Recorded data
____

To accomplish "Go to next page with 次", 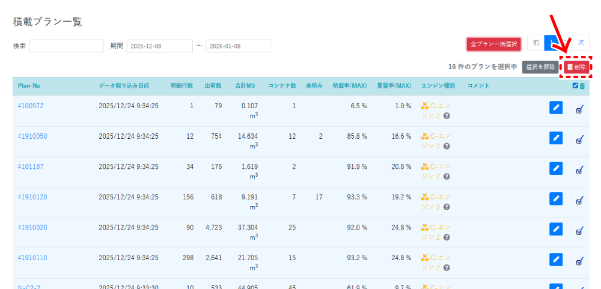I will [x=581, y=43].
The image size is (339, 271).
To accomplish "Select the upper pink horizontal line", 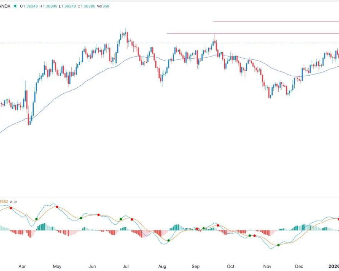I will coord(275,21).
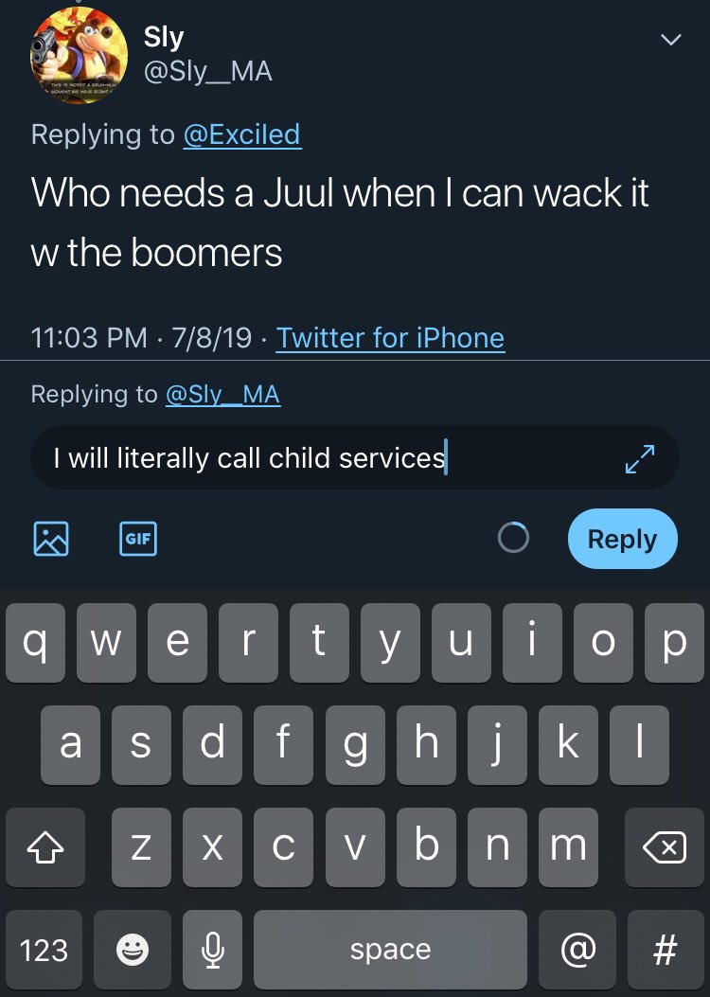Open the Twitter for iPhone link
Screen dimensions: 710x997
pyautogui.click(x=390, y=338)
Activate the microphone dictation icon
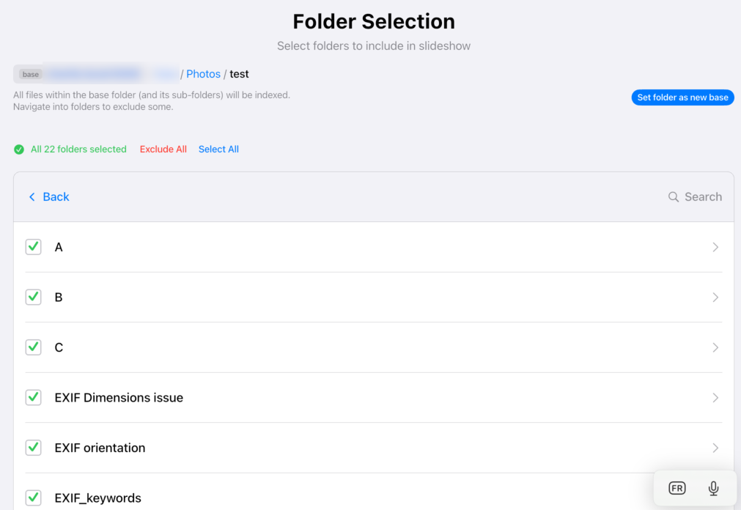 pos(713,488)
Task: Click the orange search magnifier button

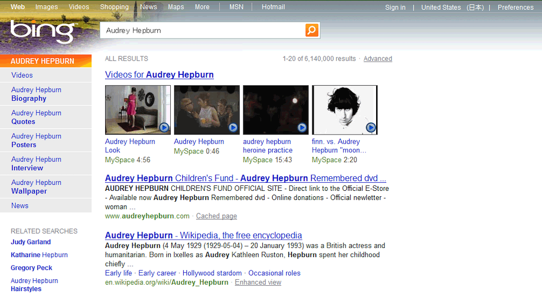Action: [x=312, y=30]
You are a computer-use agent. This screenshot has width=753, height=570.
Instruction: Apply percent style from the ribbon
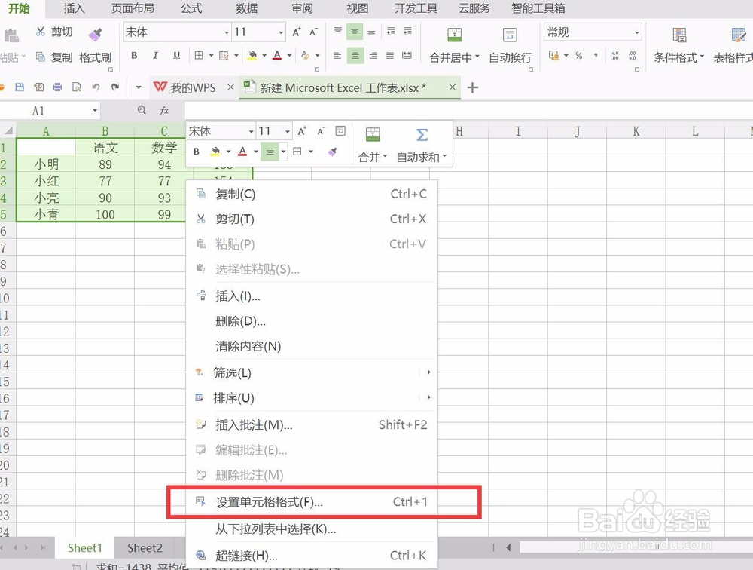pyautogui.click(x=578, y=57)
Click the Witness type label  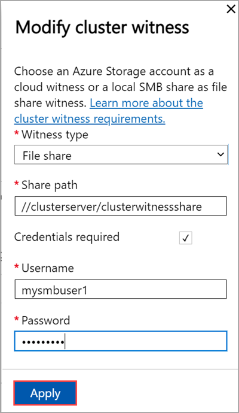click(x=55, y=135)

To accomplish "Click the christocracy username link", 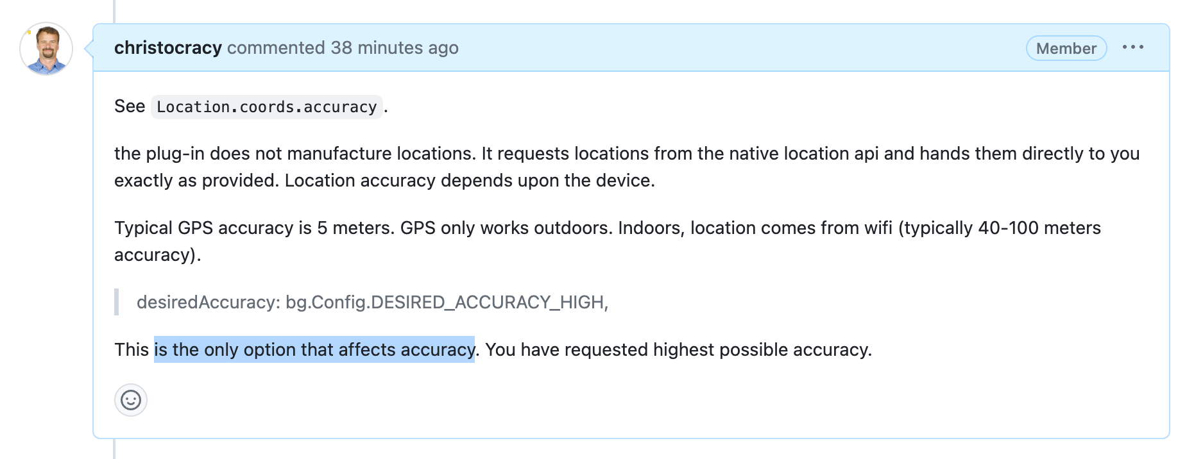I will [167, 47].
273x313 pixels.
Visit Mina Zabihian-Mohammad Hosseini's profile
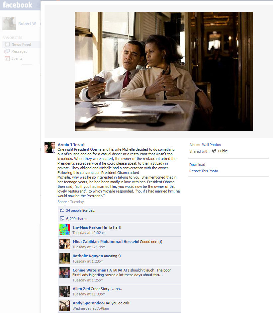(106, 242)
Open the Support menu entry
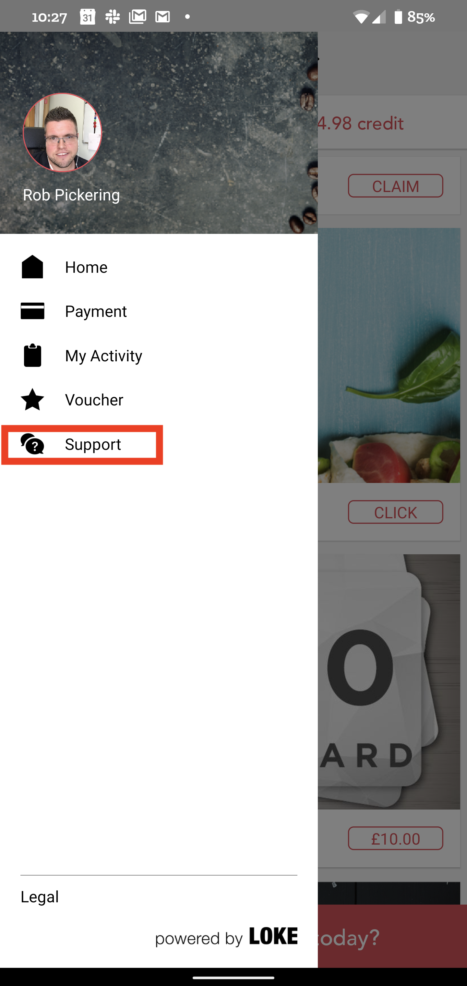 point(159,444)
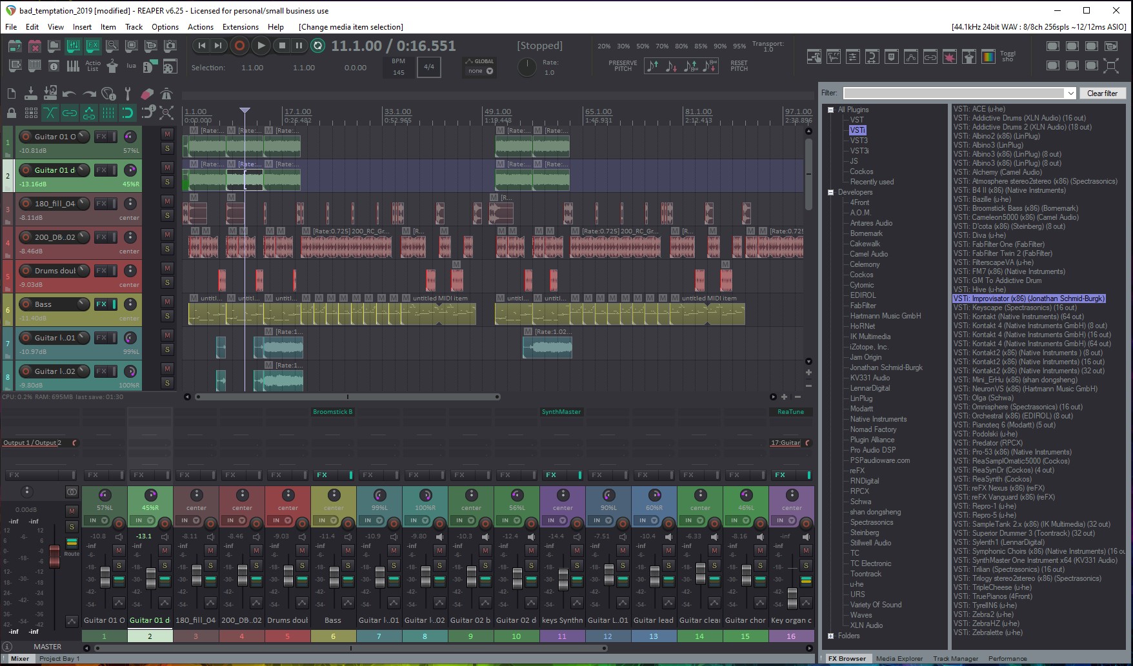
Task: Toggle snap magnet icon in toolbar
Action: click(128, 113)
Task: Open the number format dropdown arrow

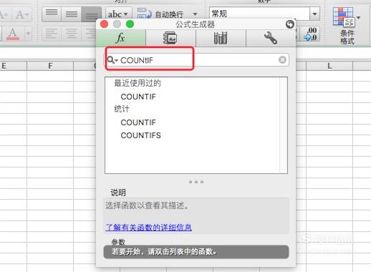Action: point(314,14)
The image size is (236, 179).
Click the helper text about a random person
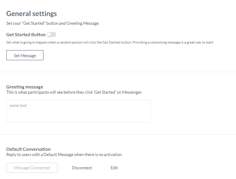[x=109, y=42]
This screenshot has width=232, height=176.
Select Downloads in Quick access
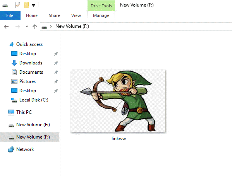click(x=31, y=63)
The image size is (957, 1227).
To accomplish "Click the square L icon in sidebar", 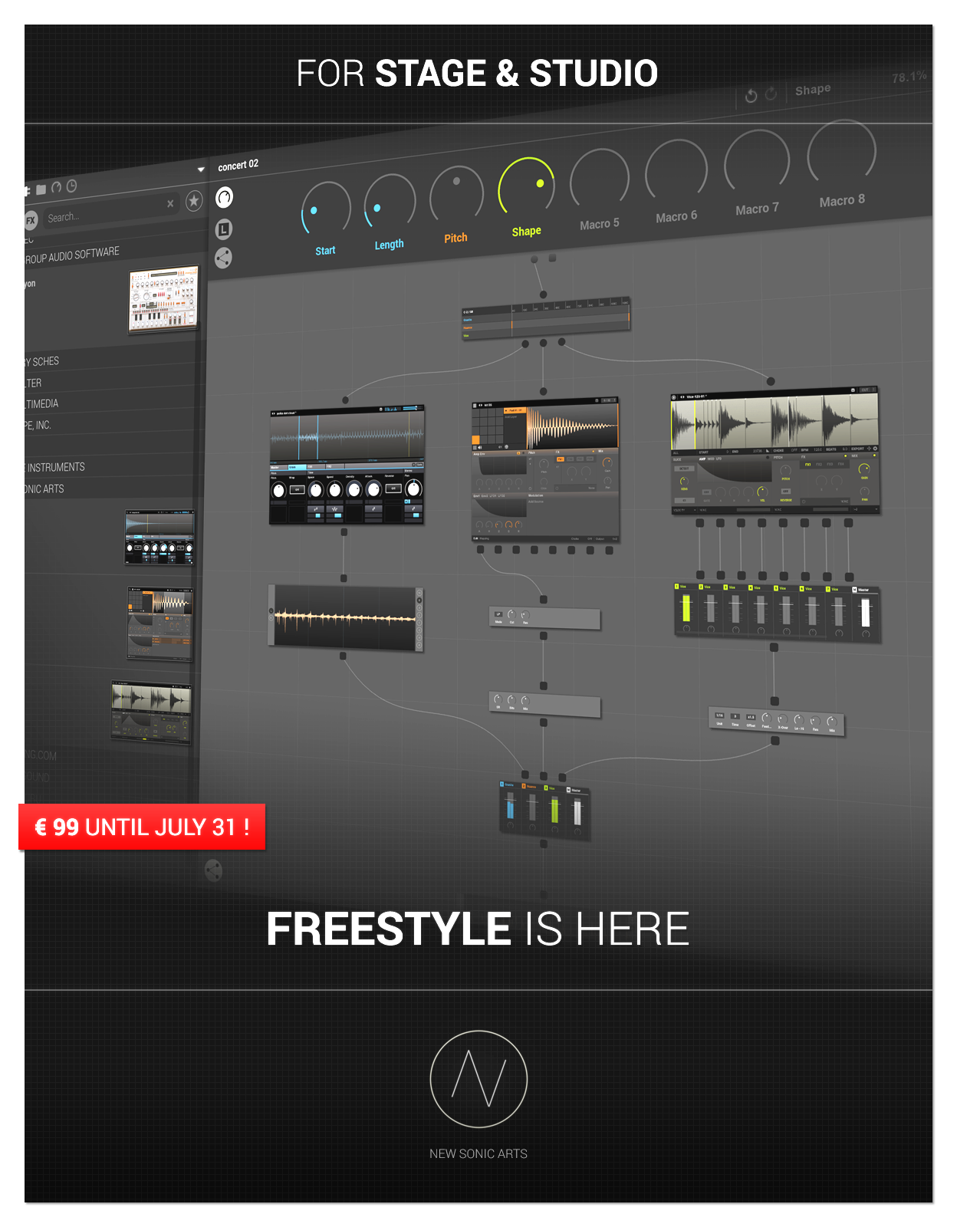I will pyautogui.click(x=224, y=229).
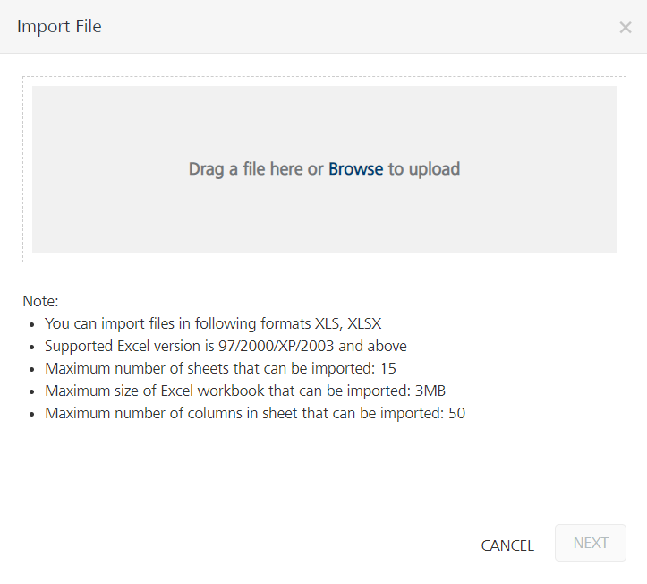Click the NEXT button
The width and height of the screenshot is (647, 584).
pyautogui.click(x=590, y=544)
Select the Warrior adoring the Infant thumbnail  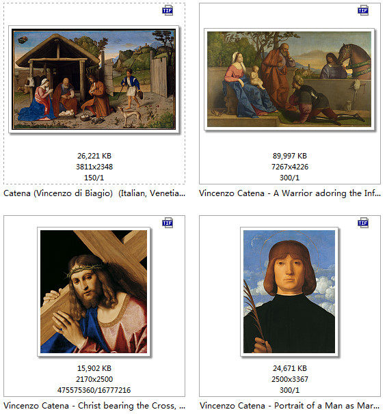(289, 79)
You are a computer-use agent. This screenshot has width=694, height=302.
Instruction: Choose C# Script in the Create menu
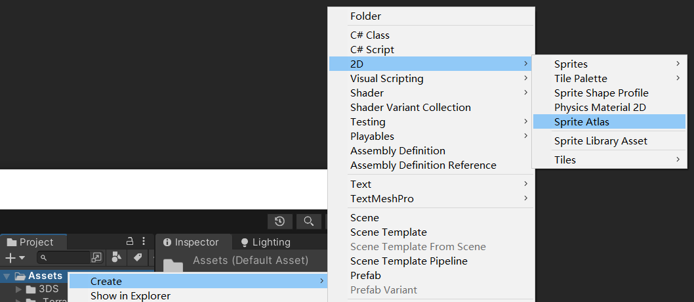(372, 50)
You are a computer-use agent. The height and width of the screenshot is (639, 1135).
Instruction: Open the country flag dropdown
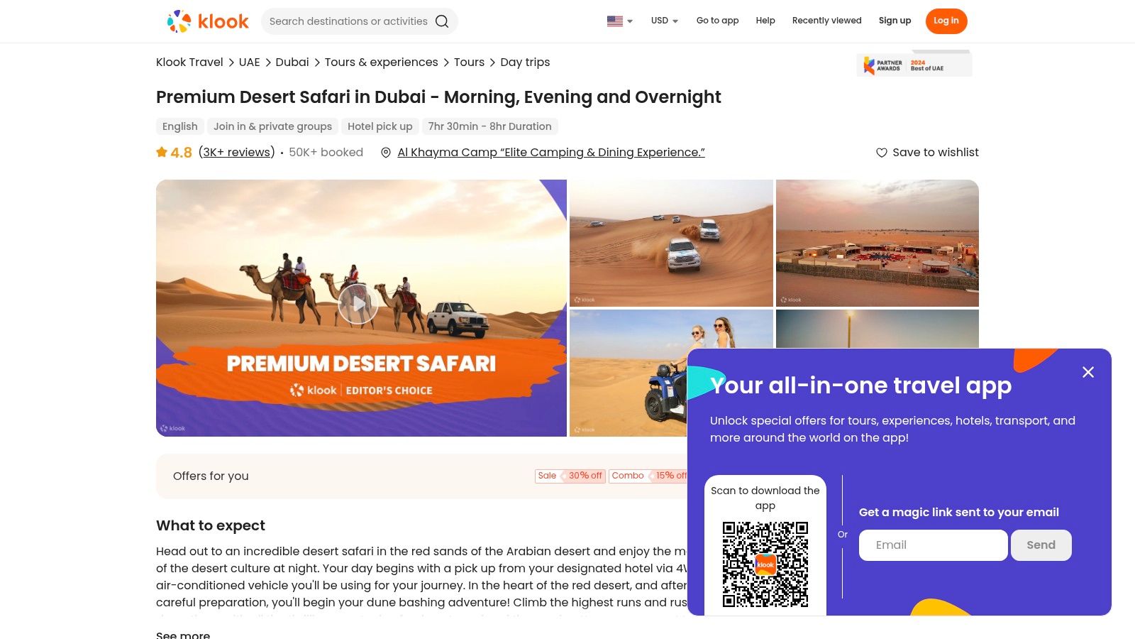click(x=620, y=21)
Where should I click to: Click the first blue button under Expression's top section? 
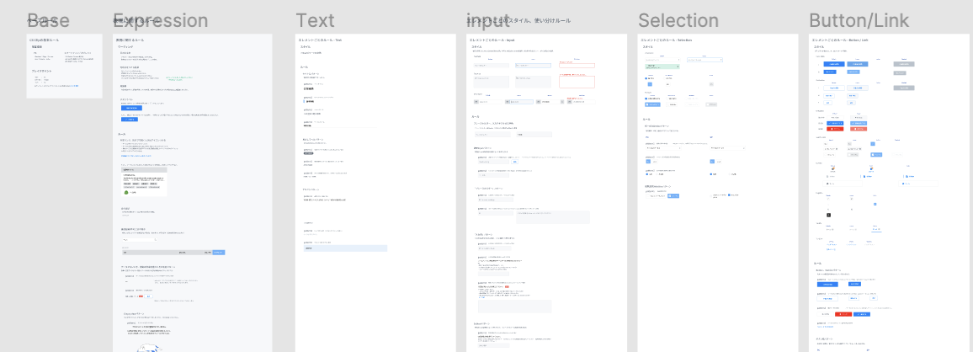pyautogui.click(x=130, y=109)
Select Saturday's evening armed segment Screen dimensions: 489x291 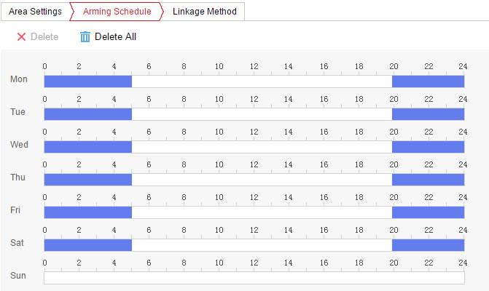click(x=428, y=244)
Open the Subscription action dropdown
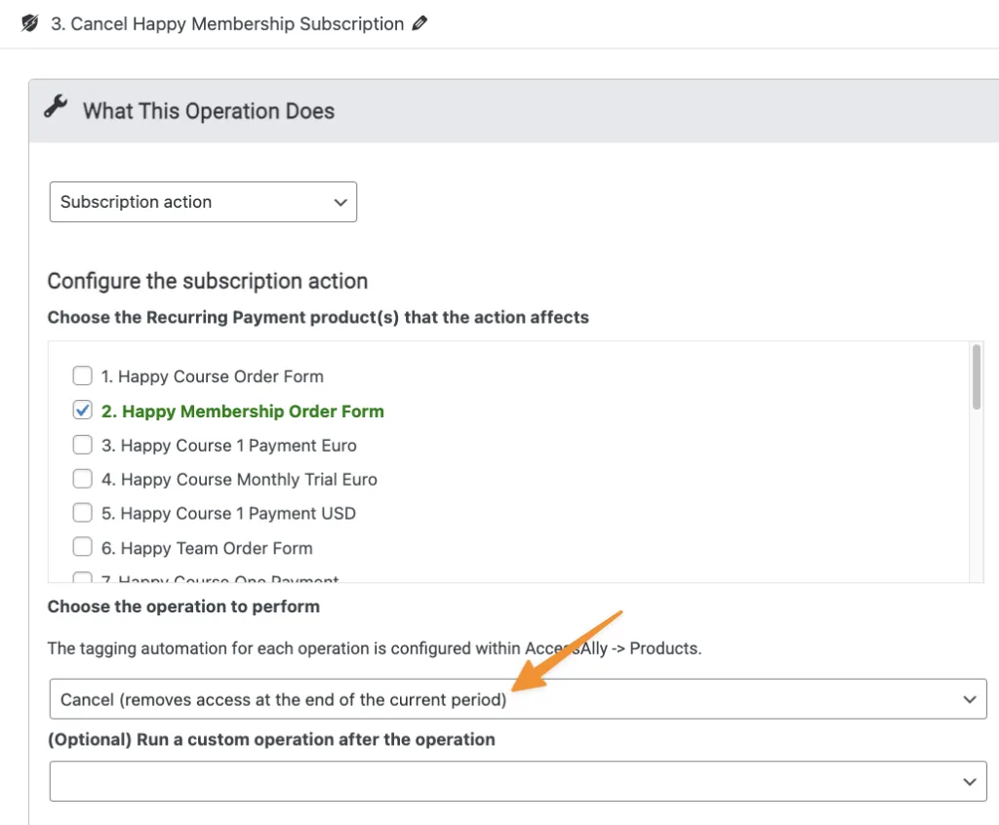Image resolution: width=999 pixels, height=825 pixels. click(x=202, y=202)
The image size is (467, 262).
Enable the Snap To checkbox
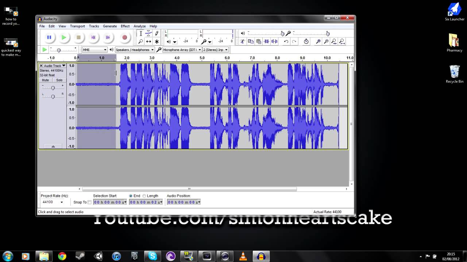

____

What you should do :: Go line by line through the data above and report each one that holds the string "This".

Task solution ::
You are a computer-use agent. This screenshot has width=753, height=570.
This screenshot has width=232, height=176.
You are a computer-use agent. This screenshot has width=694, height=302.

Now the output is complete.